The iron expression of grief on her husband's face had forbidden all sympathy, all attempt at consolation. He had returned at once to his business in London, there to find that poor Louisa's extravagance had equalled her folly, and that he, whose pride it had been to redeem his paternal property, was thrown back by heavy debts on his own account. This had been known to Mrs. Ponsonby, but by no word from him; he had never permitted the most distant reference to his wife, and yet, with inconsistency betraying his passionate love, he had ordered one of the most beautiful and costly monuments that art could execute, for her grave at Ormersfield, and had sent brief but explicit orders that, contrary to all family precedent, his infant should bear no name but Louis.

On this boy Mrs. Ponsonby had founded all her hopes of a renewal of happiness for her cousin; but when she had left England there had been little amalgamation between the volatile animated boy, and his grave unbending father. She could not conjure up any more comfortable picture of them than the child uneasily perched on his papa's knee, looking wistfully for a way of escape, and his father with an air of having lifted him up as a duty, without knowing what to do with him or to say to him.

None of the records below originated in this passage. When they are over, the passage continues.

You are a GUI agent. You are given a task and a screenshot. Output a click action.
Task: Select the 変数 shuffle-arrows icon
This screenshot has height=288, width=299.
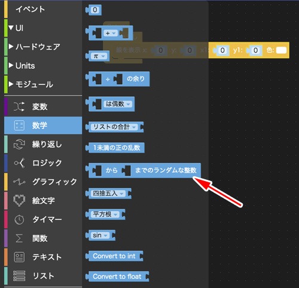point(19,106)
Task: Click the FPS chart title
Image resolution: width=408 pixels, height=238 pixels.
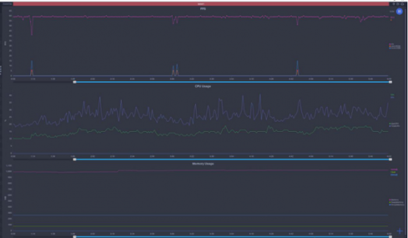Action: [x=203, y=9]
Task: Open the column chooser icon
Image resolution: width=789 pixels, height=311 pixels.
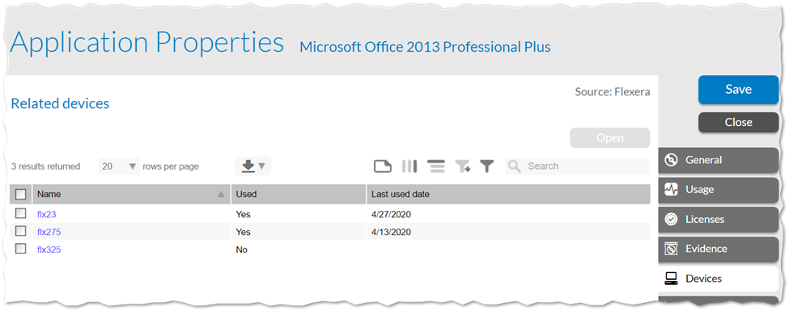Action: coord(409,166)
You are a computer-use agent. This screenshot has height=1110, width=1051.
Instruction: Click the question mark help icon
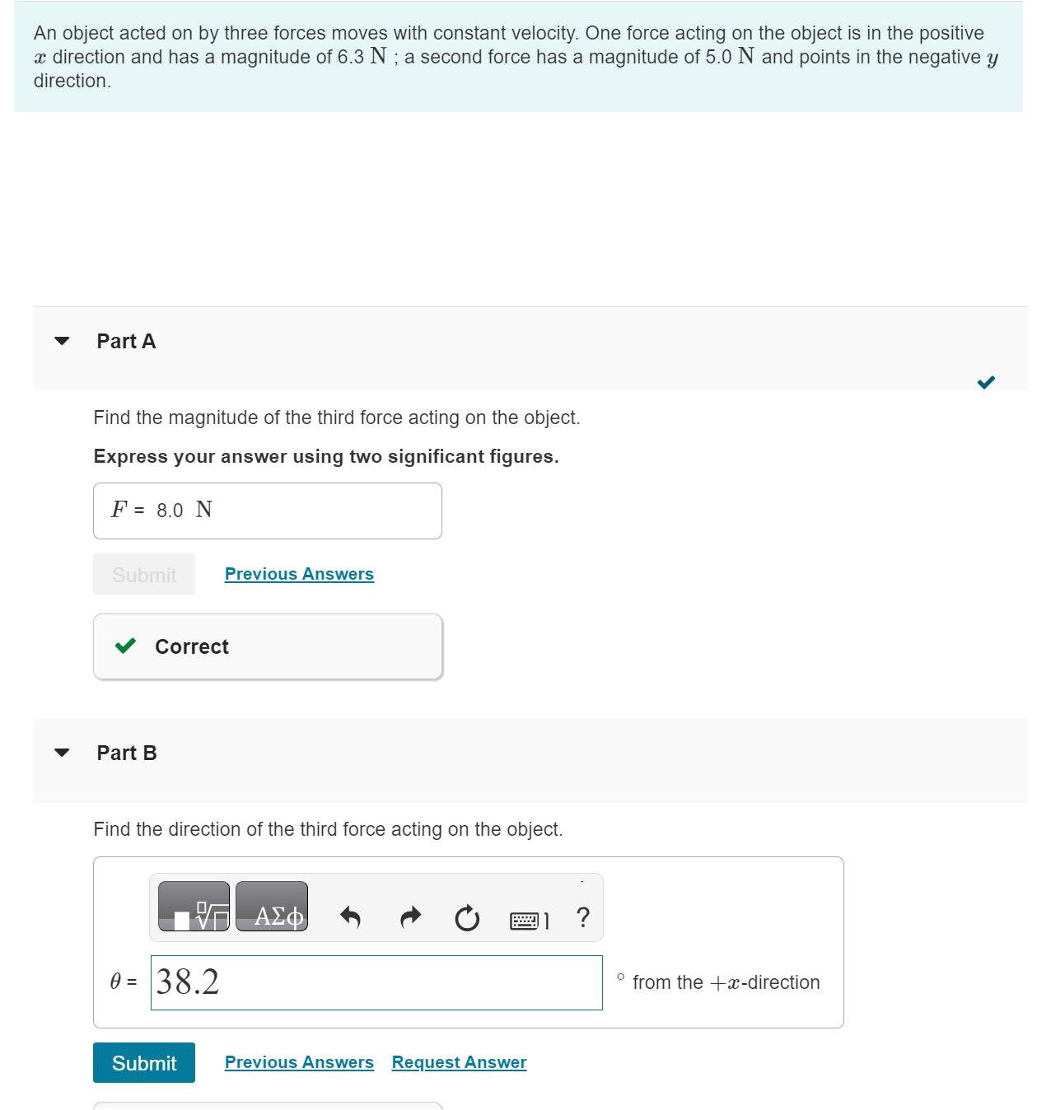[x=582, y=917]
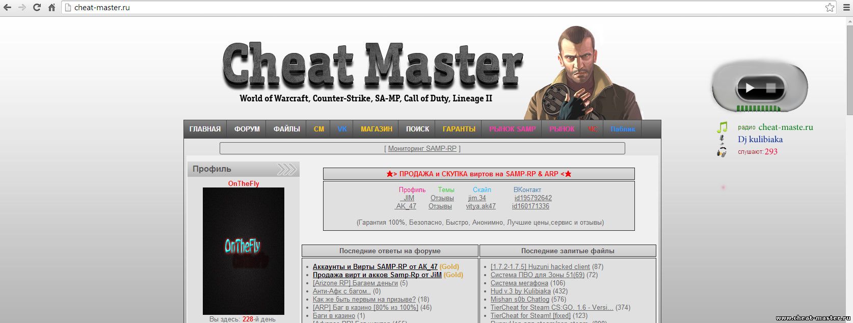Reload the page with refresh icon
Screen dimensions: 853x323
pos(37,8)
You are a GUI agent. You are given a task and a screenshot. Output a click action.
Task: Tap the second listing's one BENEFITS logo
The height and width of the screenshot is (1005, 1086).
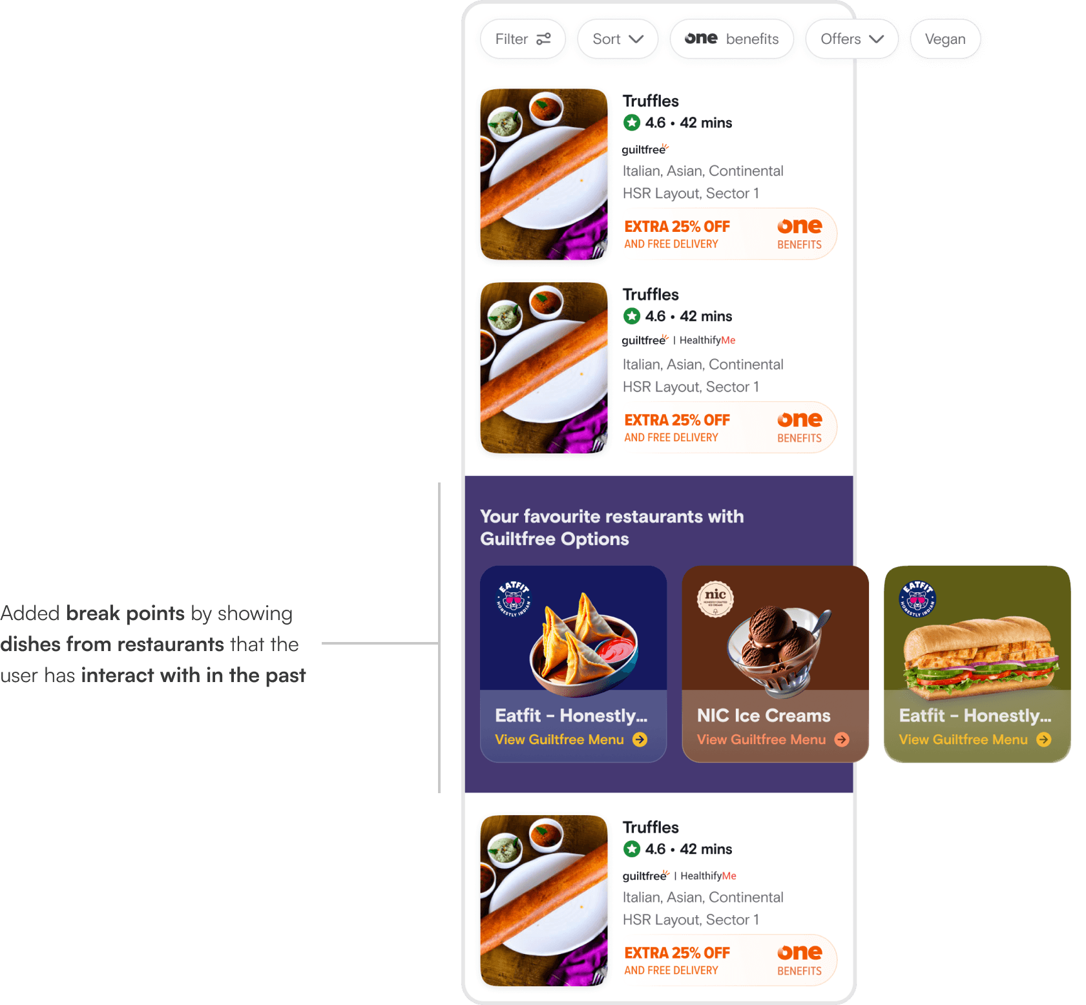(799, 428)
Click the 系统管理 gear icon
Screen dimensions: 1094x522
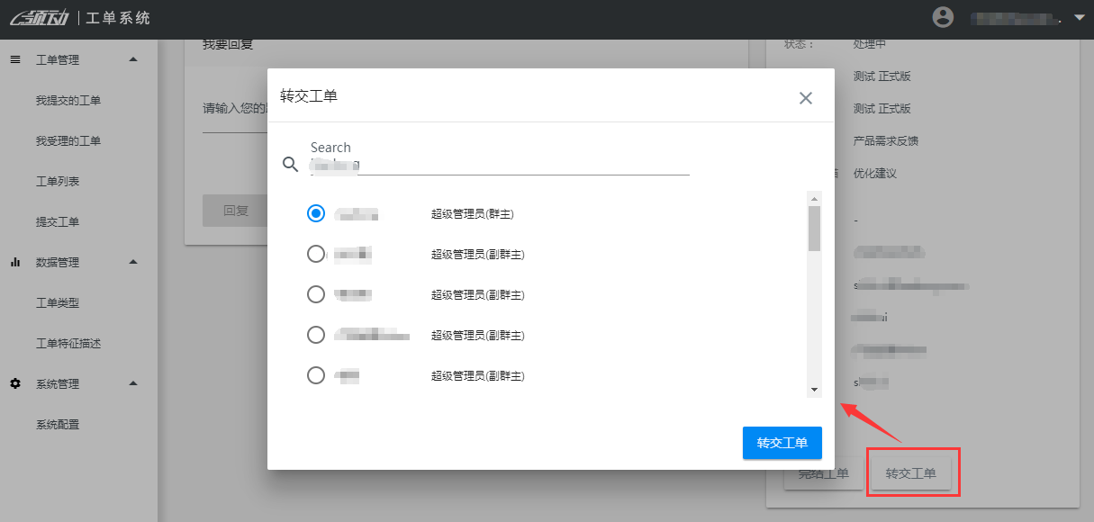pos(15,384)
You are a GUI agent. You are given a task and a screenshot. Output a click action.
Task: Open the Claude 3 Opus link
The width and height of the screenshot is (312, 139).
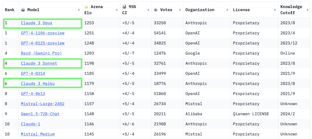37,23
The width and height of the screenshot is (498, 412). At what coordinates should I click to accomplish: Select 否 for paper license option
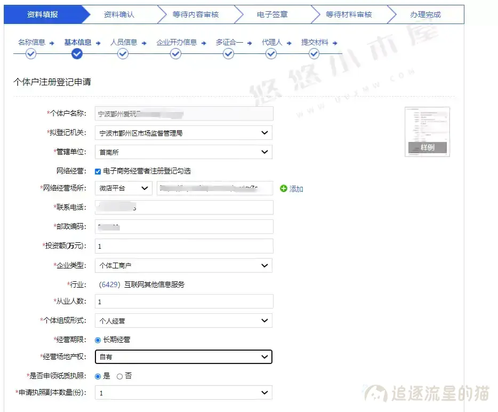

At her earnest advice, the little fellow had been placed as a boarder with his great aunt, Mrs. Frost, when his grandmother's death had deprived him of all that was homelike at Ormersfield, He had been with her till he was old enough for a public school, and she spoke of him as if he were no less dear to her than her own grandchildren; but she was one who saw no fault in those whom she loved, and Mrs. Ponsonby had been rendered a little anxious by a certain tone of dissatisfaction in Lord Ormersfield's curt mention of his son, and above all by his cold manner of announcing that this was the day when he would return from Oxford for the Easter vacation.

Could it be that the son was unworthy, or had the father's feelings been too much chilled ever to warm again, and all home affections lost in the strife of politics? These had ever since engaged him, whether in or out of office, leaving little time for society or for any domestic pursuit.

Her reflections were interrupted by a call of 'Mamma!' and her daughter came running up the steps. Mary Ponsonby had too wide a face for beauty, and not slightness enough for symmetry, but nothing could be more pleasing and trustworthy than the open countenance, the steady, clear, greenish-brown eyes, the kind, sensible mouth, the firm chin, broad though rather short forehead, and healthy though not highly-coloured cheek; and the voice—full, soft, and cheerful—well agreed with the expression, and always brought gladness and promise of sympathy.

'See, mamma, what we have found for you.'

'Violets! The very purple ones that used to grow on the orchard bank!'

'So they did. Mary knew exactly where to look for them,' said Mrs. Frost, who had followed her up the steps.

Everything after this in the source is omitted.